Given the circumstances, where the plaintiff had from the closing of the loan on October 24, 1997 up until Kmart declared bankruptcy on January 22, 2002 to request the repayment or servicing of these Credit Lease Loans by the defendants, the court finds that there was no breach of this representation and warranty. As well, the plaintiff had plenty of further opportunities to request that the defendants cure or repurchase these sets of loans. That the plaintiff failed to do so, it cannot now seek such repurchase.

For the reasons stated above, the court finds that plaintiff LaSalle has not, by a preponderance of the evidence, demonstrated that the defendants breached Section 2 (b) (xix) (B) for the Credit Lease Loans, Loan Numbers 37, 42, 47, and 50.

2. Bankruptcy

The second breach involves Section 2 (b) (xli) (F) of the MLPSA. As noted above, Section 2 (b) (xli) (F) provides that the tenant would not "terminate the Credit Lease for any reason, prior to payment in full of or the payment of funds sufficient to pay in full" the principal balance, interest, and any other sums due and payable under the loan (see PX 300). Two issues abound this purported breach: one involves the phrase "for any reason" and the other revolves around which entity actually "terminated" the leases. The plaintiff argues that because Kmart "terminated" these loans pursuant to the Bankruptcy Code, and because the article in which LaSalle avers the defendants owe it damages does not provide for termination pursuant to the Bankruptcy Code, Nomura is liable for the damages LaSalle seeks. By a fair reading of the evidence and of the contracts at issue, this court does not read this provision to apply in this instance, where the tenant did not terminate the leases in question.

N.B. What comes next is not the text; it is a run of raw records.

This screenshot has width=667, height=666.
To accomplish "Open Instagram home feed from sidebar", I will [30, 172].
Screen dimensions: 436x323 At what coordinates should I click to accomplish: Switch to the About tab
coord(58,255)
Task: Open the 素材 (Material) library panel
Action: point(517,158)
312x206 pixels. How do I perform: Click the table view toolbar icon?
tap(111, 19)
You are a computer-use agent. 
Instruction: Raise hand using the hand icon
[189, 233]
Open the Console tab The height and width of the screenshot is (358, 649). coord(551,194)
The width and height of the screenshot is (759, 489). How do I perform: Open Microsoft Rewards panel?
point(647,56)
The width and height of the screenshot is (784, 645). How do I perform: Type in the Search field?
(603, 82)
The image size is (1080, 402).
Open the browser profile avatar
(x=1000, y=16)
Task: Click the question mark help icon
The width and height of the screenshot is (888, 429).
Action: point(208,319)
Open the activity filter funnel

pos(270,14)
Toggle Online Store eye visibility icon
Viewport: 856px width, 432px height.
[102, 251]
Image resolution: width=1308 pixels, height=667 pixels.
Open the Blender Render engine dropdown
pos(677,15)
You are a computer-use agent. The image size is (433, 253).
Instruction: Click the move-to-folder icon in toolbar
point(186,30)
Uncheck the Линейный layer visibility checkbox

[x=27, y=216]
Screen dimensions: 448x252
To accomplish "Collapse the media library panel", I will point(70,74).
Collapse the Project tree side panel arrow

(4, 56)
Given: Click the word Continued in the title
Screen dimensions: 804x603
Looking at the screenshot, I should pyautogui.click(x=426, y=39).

For one, the court finds that there is a distinction between terminations as made by a tenant versus a termination made by a bankruptcy court. Indeed, a termination must be made by the bankruptcy court after a request is made, pursuant to the Bankruptcy Code ( see 11 USC § 101 et seq). Even at the behest of the bankrupt tenant, a request is a request; it is not for the tenant, in a bankruptcy, to terminate the lease, but rather for the bankruptcy court. While the plaintiff argues that, at the end of the day, the credit lease tenant has the ultimate authority to reject a loan since it is "administrative," the court finds that whether or not the tenant usually receives its request to terminate a lease is irrelevant. The fact remains that the bankruptcy court, which retains the ultimate authority to approve or reject a bankrupt corporation's request, must approve that request pursuant to the Bankruptcy Code ( 11 USC § 365 [a]).

For the bankruptcy court to even take action, it is up to the Trustee for the Debtor to move for the termination of the lease ( see 11 USC § 365). As such, the tenant may not even have a say as to which properties to forfeit and which to keep.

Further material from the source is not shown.